I've been harassed online by transphobes, called a 'special snowflake', gawked at like I was a circus freak, and laughed off or yelled at when I got upset about being misgendered.

One of the most frequent examples consists of my mother calling me 'Miss Girl', me telling her not to call me that, her yelling that I have attitude, me yelling back not to call me Miss Girl, her pouting, her or my stepdad deciding to call me by my horribly feminine legal name, me telling them not to call me that, and them saying that it 'is my legal name.'

I'm not explicitly out to either of them as genderfluid. That doesn't matter. What does matter is that:
1. I have asked to not be called...that name, or any other bullshit feminine 'term of affection' that she or anyone else can possibly think of (bullshit because I don't believe you can have affection for someone if you don't respect them, which she clearly doesn't if she can't do this one small thing to honor my wishes).
2. My mother assumes and has assumed for my entire life that I'm a girl and only a girl, based solely on my genitalia, and her ignorance is not my fault.
3. She is the one who decided to name me...that...when I was a baby and too small and helpless to tell her that I would have preferred something more androgynous, too young and ignorant to even know what transgender meant. She decided, not based on anything I said but on the perception of someone who barely knew me, that I was her daughter. Never once considering that maybe I was her son, or just her child*. Therefore, I don't consider that name valid for anything but legal purposes, and I hope to make it invalid even in legal purposes when I'm financially independent.

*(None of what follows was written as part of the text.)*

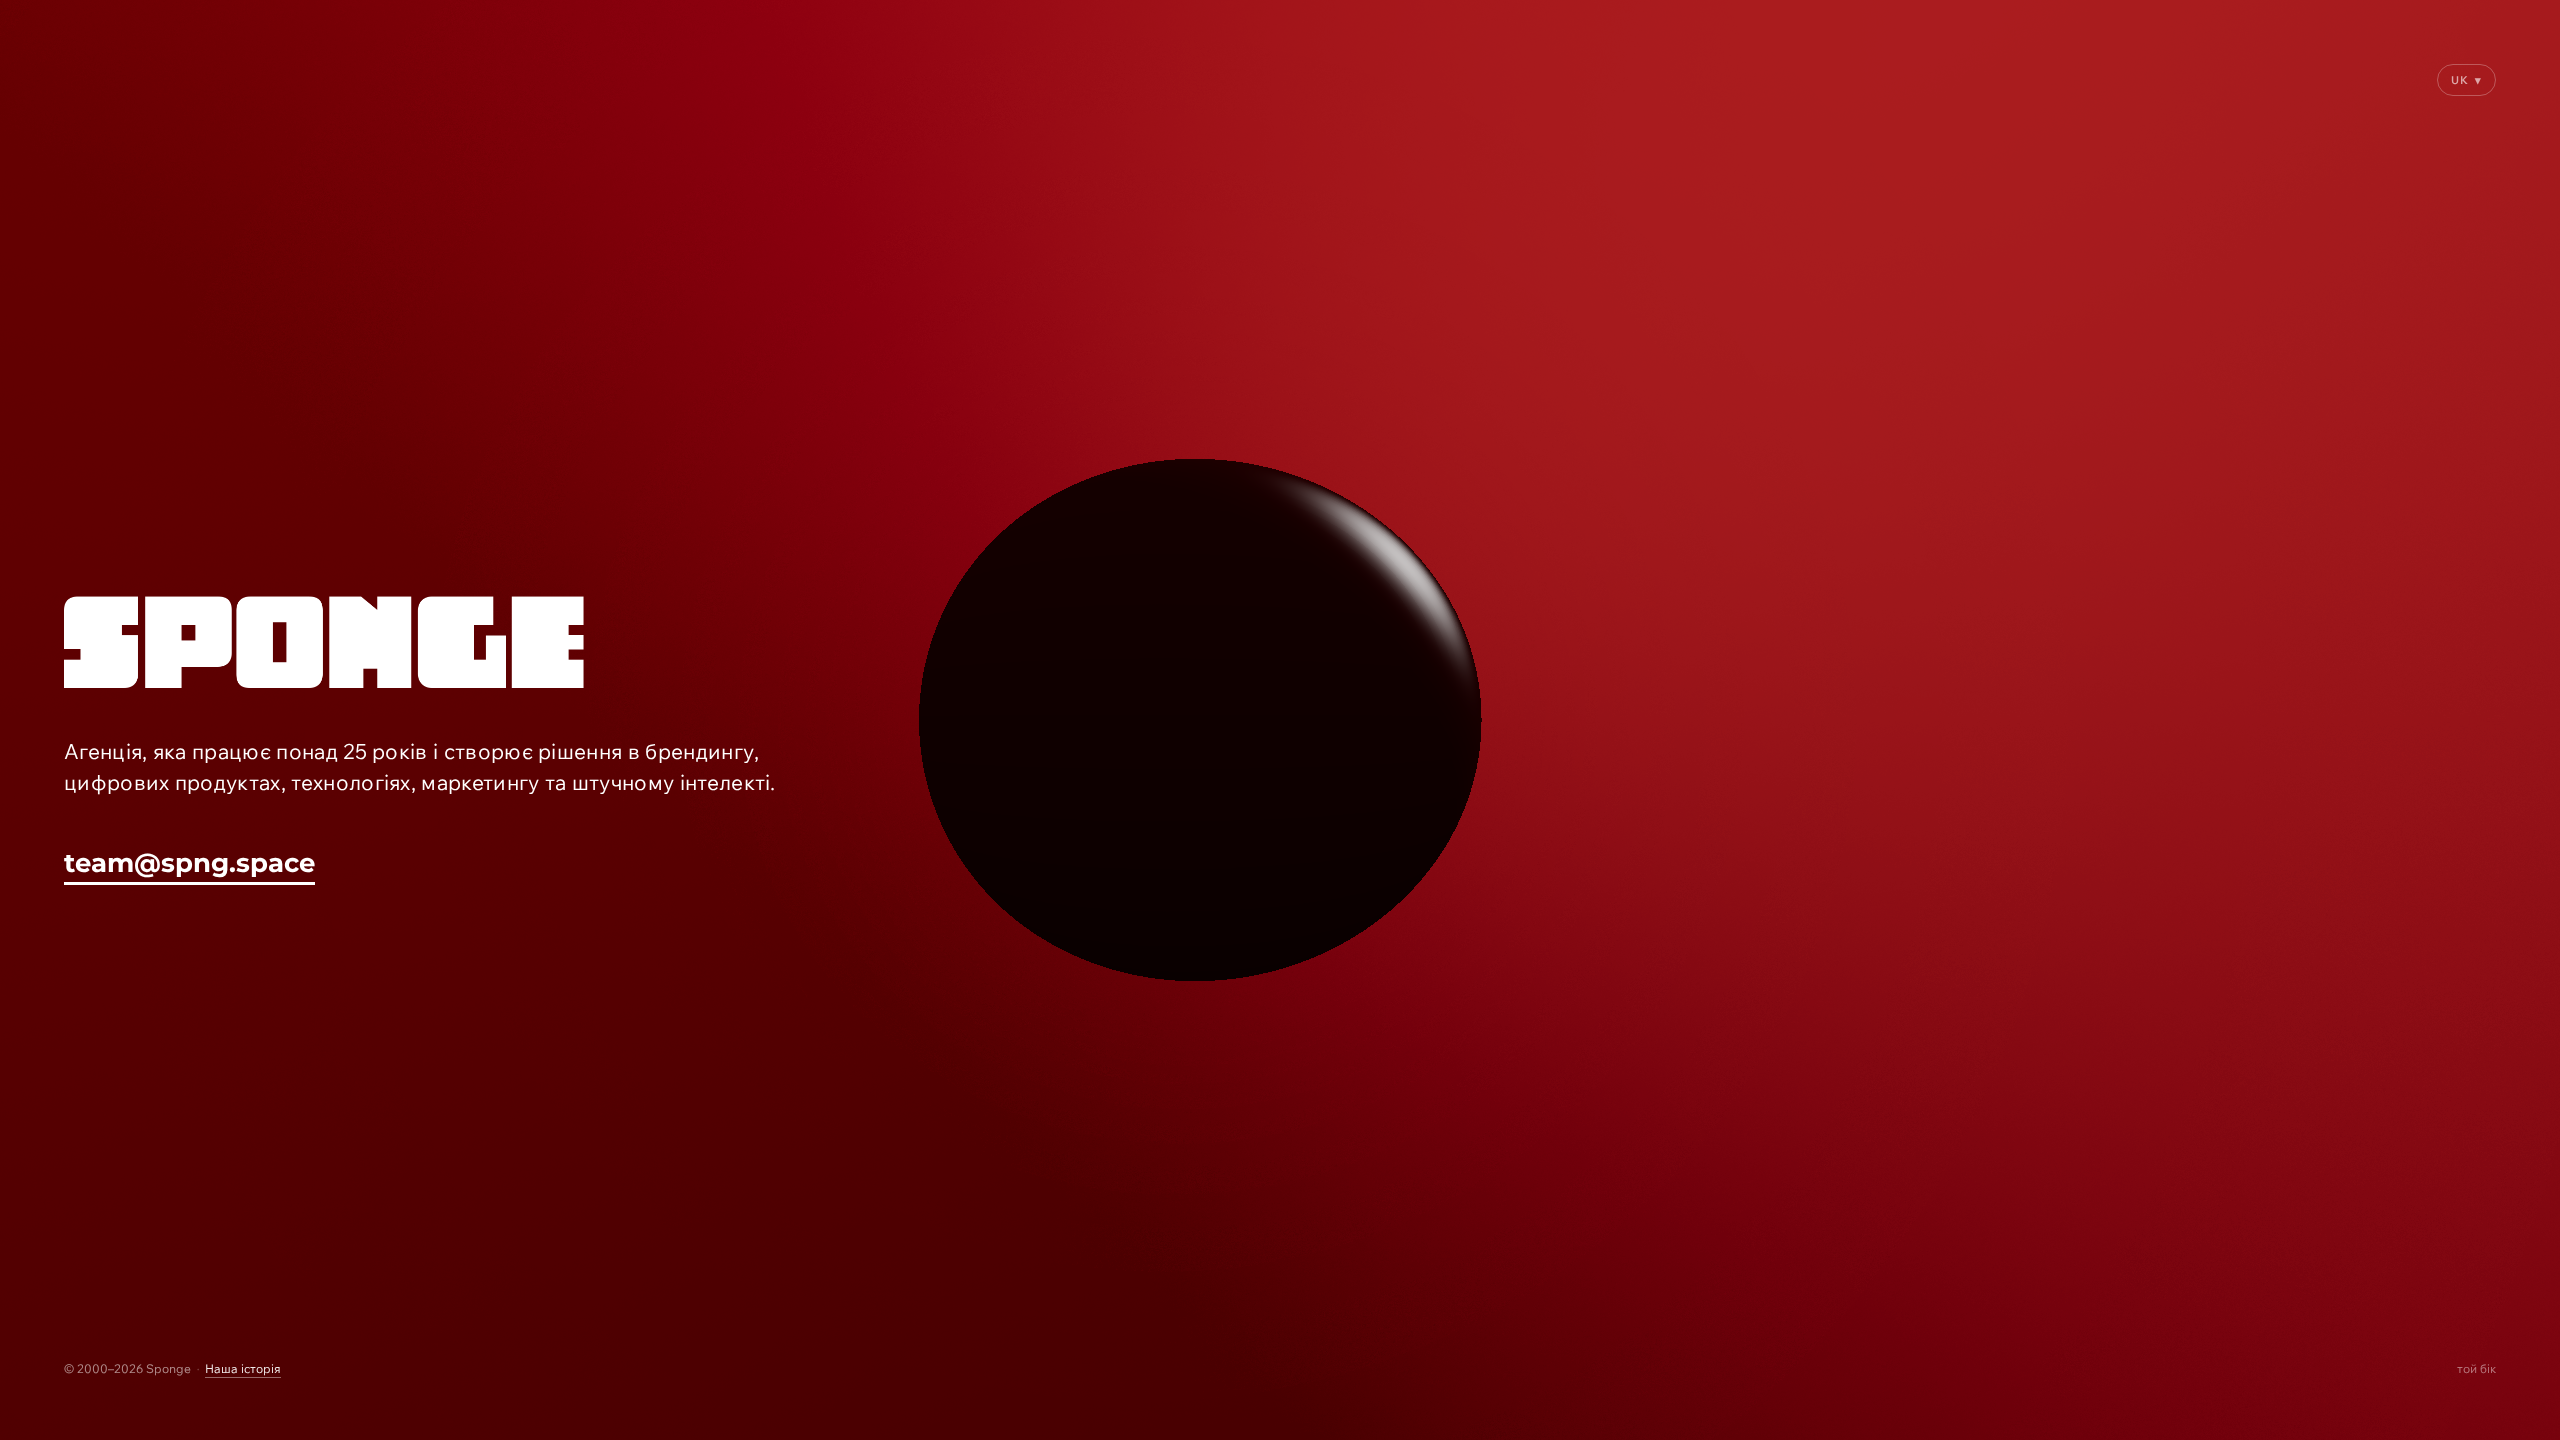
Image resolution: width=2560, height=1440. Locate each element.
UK (2466, 80)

For these reasons, I have every right to be angry when my mother or anyone else uses gendered language for me that I have asked them not to use, regardless of whether or not they know I'm genderfluid. When I am angry or when I correct them...yet again...they may not, however, say that I'm being rude or that I have attitude or anything like that. They are the ones being rude. They are making assumptions about me based on what my body looks like, and my body is no one's business and no one's to judge but my own. No one, not even my doctor, has deference over me when it comes to that.

*Whether I prefer to be called son or daughter or child, niece or nephew or nex (the gender-neutral term I created as a substitute for niece/nephew because there wasn't an existing one to the best of my knowledge), granddaughter or grandson or grandchild (I don't need to worry about brother/sister/sibling or aunt/uncle/xantle) depends on whether I feel more male, more female, both, or neither that day. Sometimes you can tell based on my clothing which one it is, but really the best thing to do is to just ask me. Or, if you're introducing me to someone, let me speak for myself so I can tell the person you're introducing me to how I know you without making implications about my own gender (e.g. Fran is my grandma, Jennifer is my aunt, etc).